Dataset entries below:
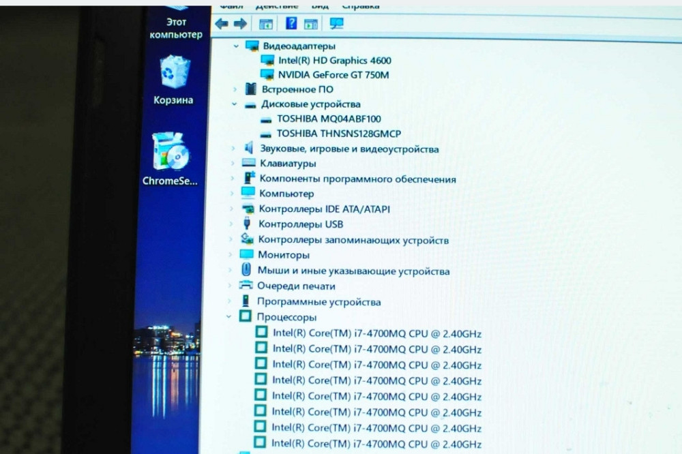The width and height of the screenshot is (682, 454).
Task: Collapse the Дисковые устройства category
Action: (235, 104)
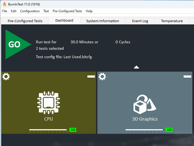Switch to the System Information tab

[103, 21]
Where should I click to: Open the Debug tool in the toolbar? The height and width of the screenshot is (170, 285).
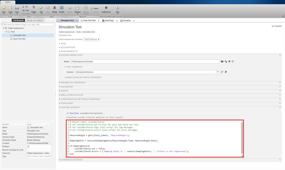click(x=54, y=8)
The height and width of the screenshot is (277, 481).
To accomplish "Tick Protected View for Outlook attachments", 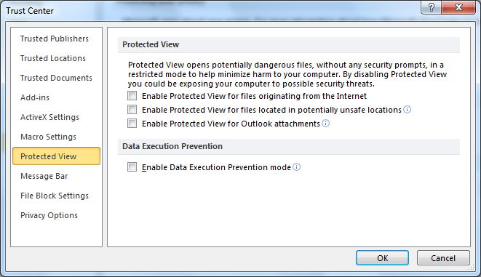I will pos(132,123).
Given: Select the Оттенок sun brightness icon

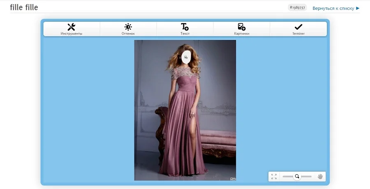Looking at the screenshot, I should (x=128, y=27).
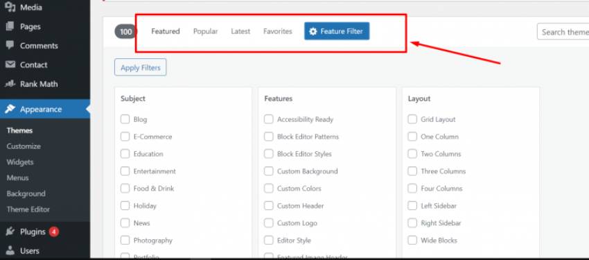Click the Appearance paintbrush icon
589x260 pixels.
pyautogui.click(x=10, y=109)
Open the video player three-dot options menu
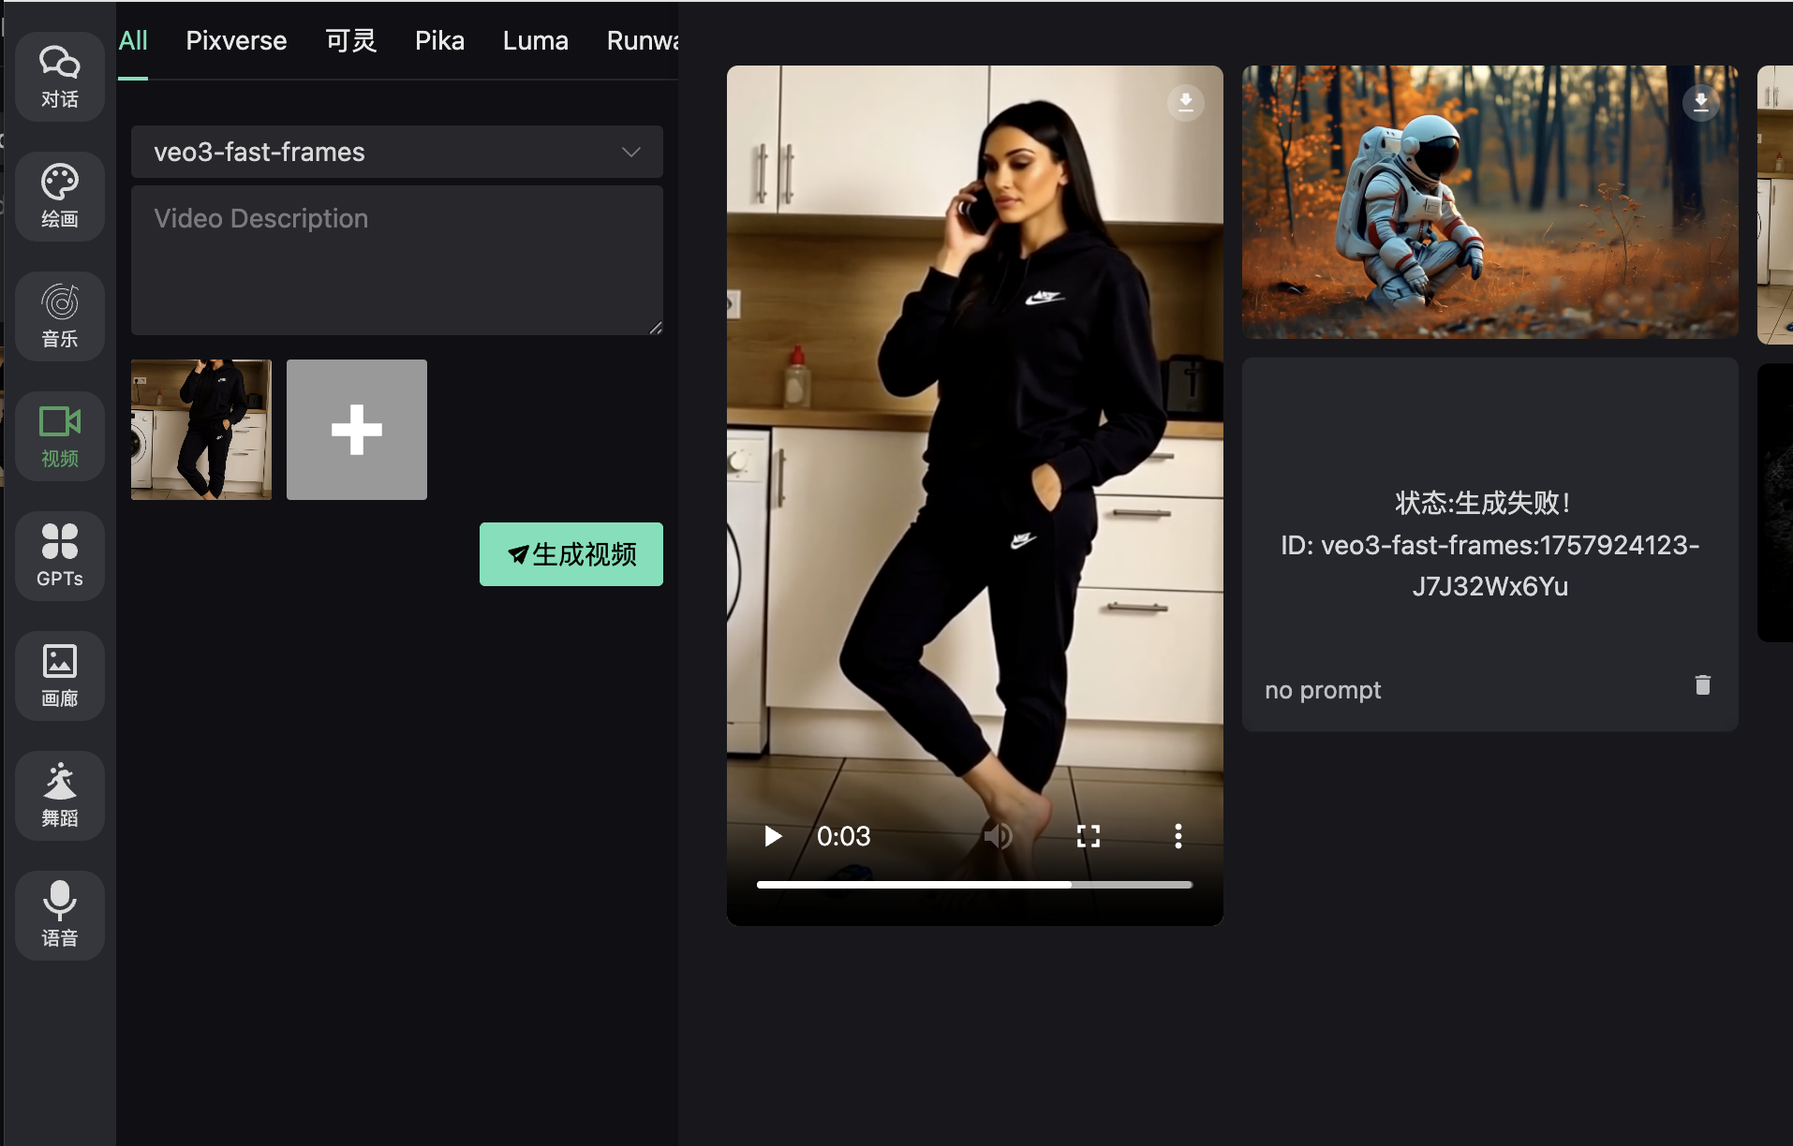 click(x=1178, y=836)
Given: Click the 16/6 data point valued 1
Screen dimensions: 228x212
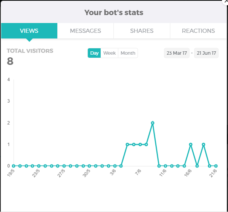Looking at the screenshot, I should 191,144.
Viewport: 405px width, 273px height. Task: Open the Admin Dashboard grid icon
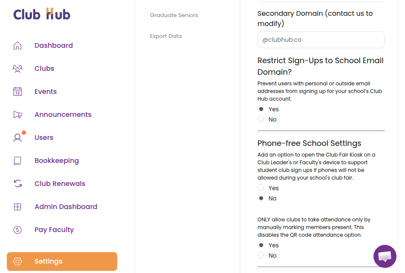17,206
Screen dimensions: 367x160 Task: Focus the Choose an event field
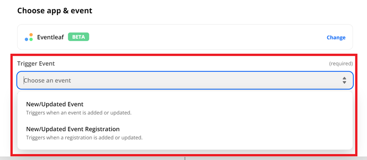pyautogui.click(x=185, y=81)
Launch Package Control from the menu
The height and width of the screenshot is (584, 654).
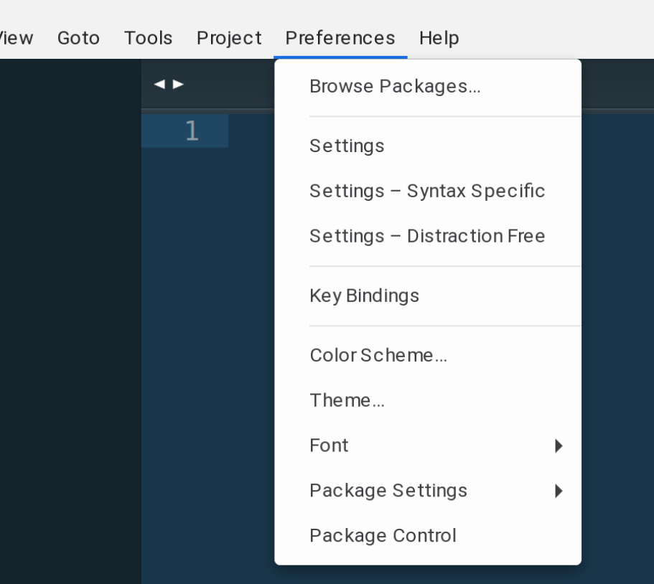(x=383, y=536)
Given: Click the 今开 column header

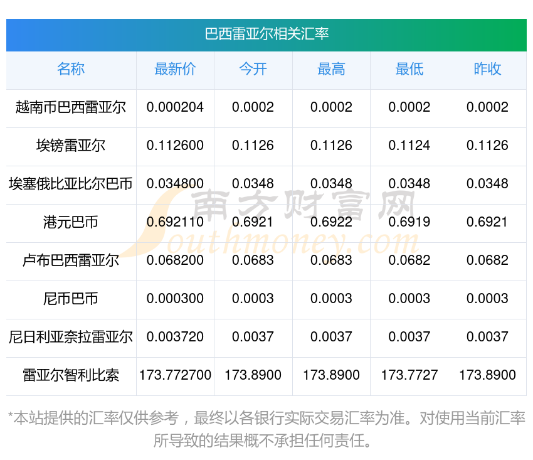Looking at the screenshot, I should coord(253,70).
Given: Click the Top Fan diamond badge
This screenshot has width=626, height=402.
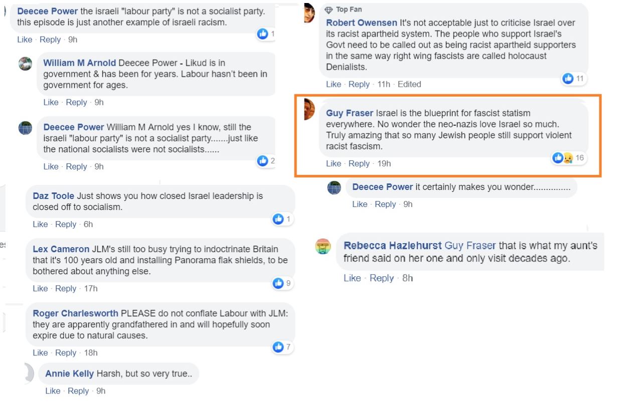Looking at the screenshot, I should tap(329, 10).
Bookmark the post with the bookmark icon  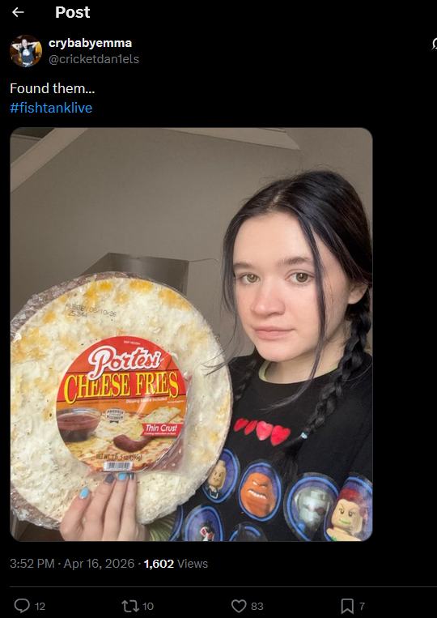click(x=347, y=606)
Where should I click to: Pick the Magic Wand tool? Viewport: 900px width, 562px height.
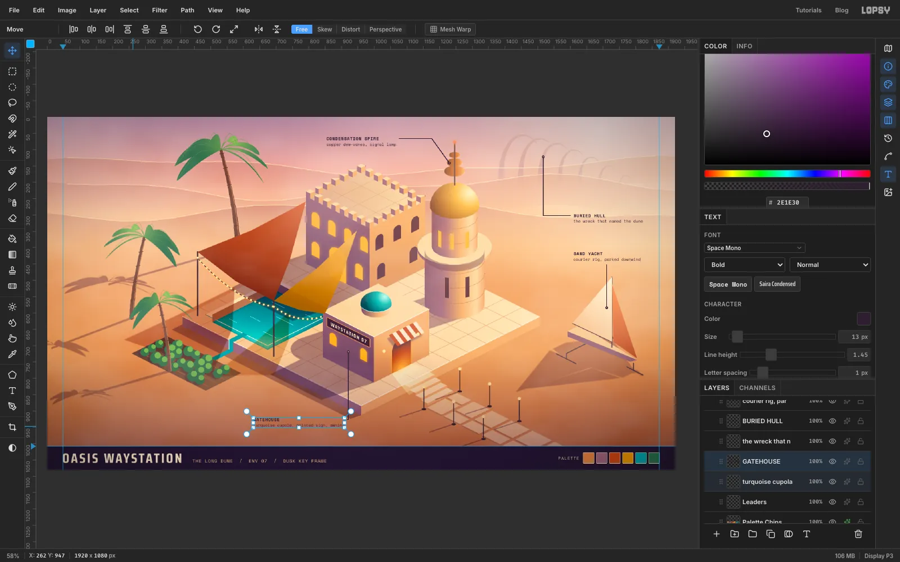click(12, 134)

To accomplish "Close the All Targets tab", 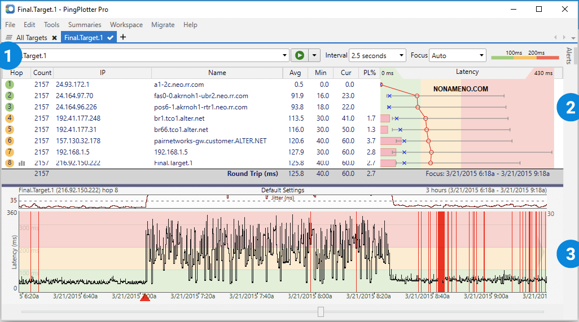I will [x=54, y=38].
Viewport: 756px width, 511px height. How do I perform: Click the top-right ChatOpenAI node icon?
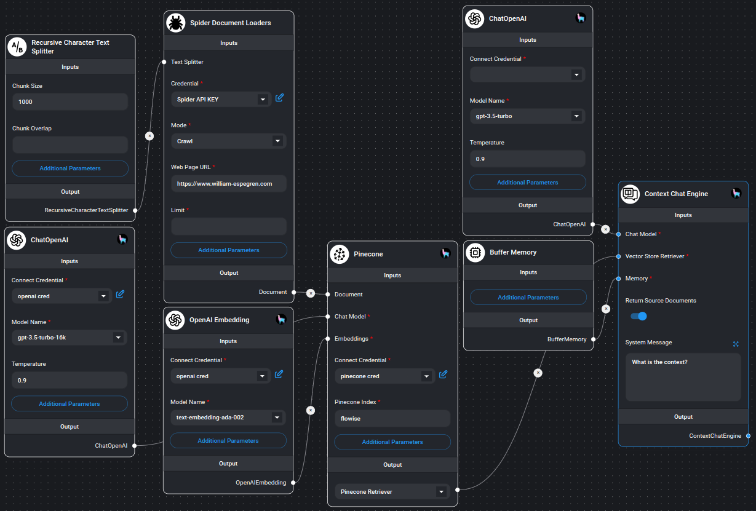click(x=474, y=18)
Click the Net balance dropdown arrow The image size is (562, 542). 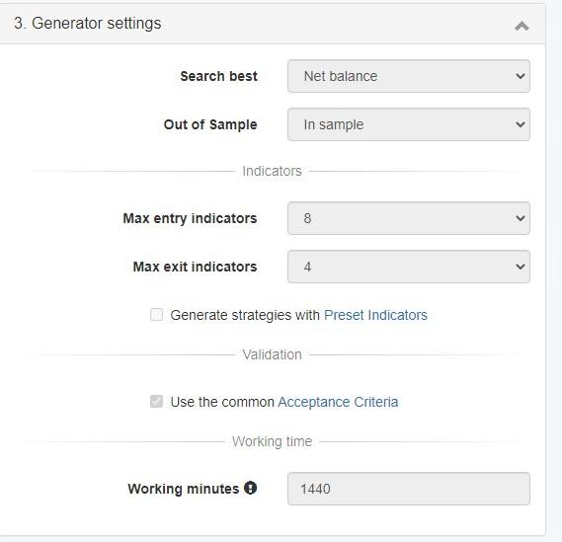521,76
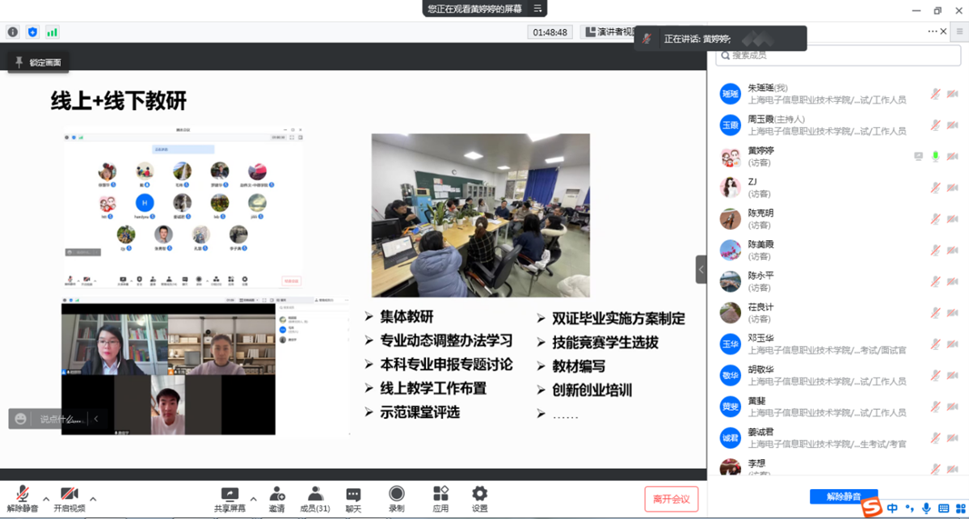Start recording with the 录制 icon
The width and height of the screenshot is (969, 519).
(396, 494)
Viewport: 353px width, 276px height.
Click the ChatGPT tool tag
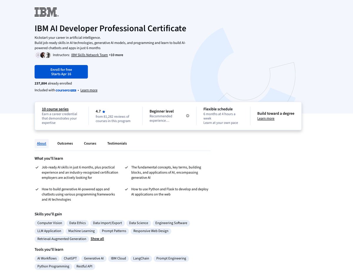(x=70, y=258)
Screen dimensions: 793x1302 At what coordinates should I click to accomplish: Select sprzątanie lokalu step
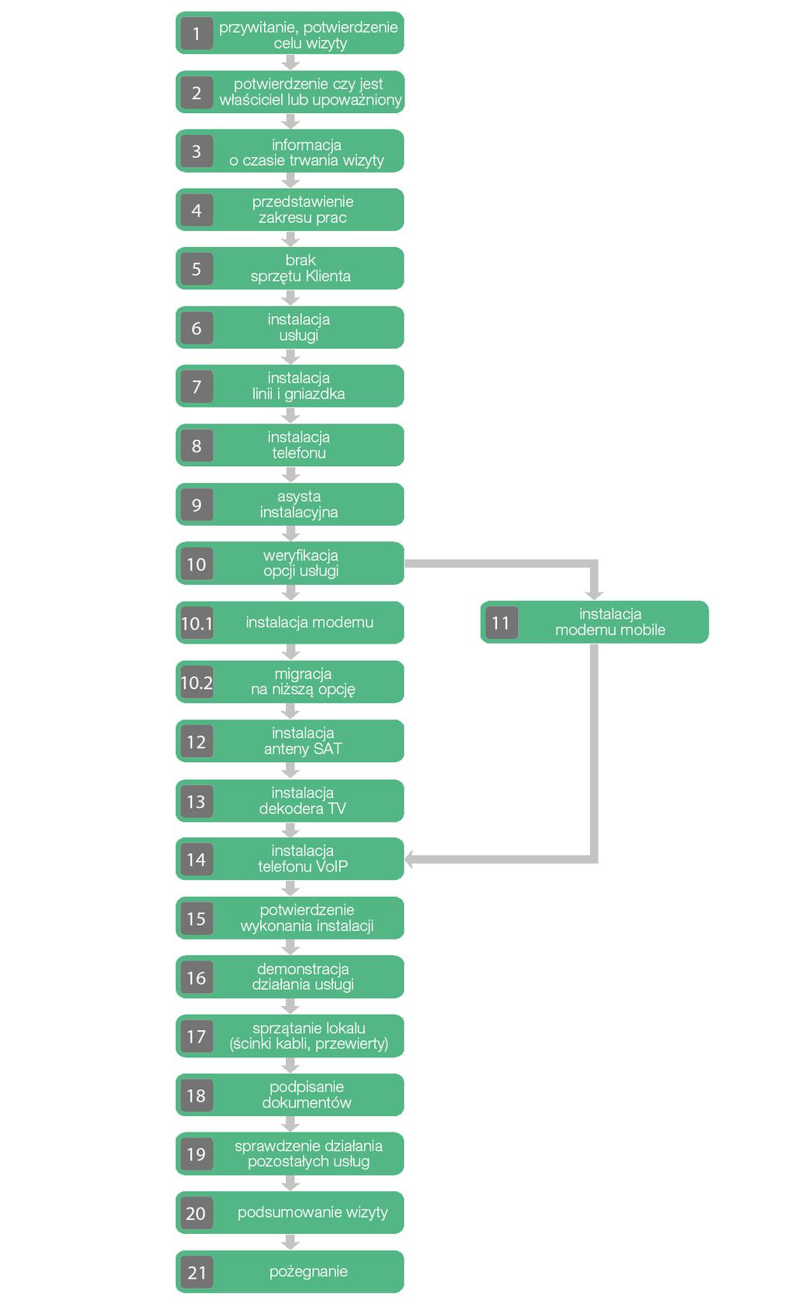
End of Dataset entries.
- Directions for this task -
Look above for the line containing "Given: Select the Оттенок sun brightness icon", then copy exactly from it through the line containing "Given: Click the 16/6 data point valued 1", keeping both and leaving out pictures. Add nothing else.

- Exercise solution -
Given: Select the Оттенок sun brightness icon

Looking at the screenshot, I should (x=128, y=27).
Click the Appearance paintbrush icon
589x260 pixels.
pyautogui.click(x=10, y=109)
Open the video player three-dot options menu
 click(x=1178, y=836)
Given: Click the 16/6 data point valued 1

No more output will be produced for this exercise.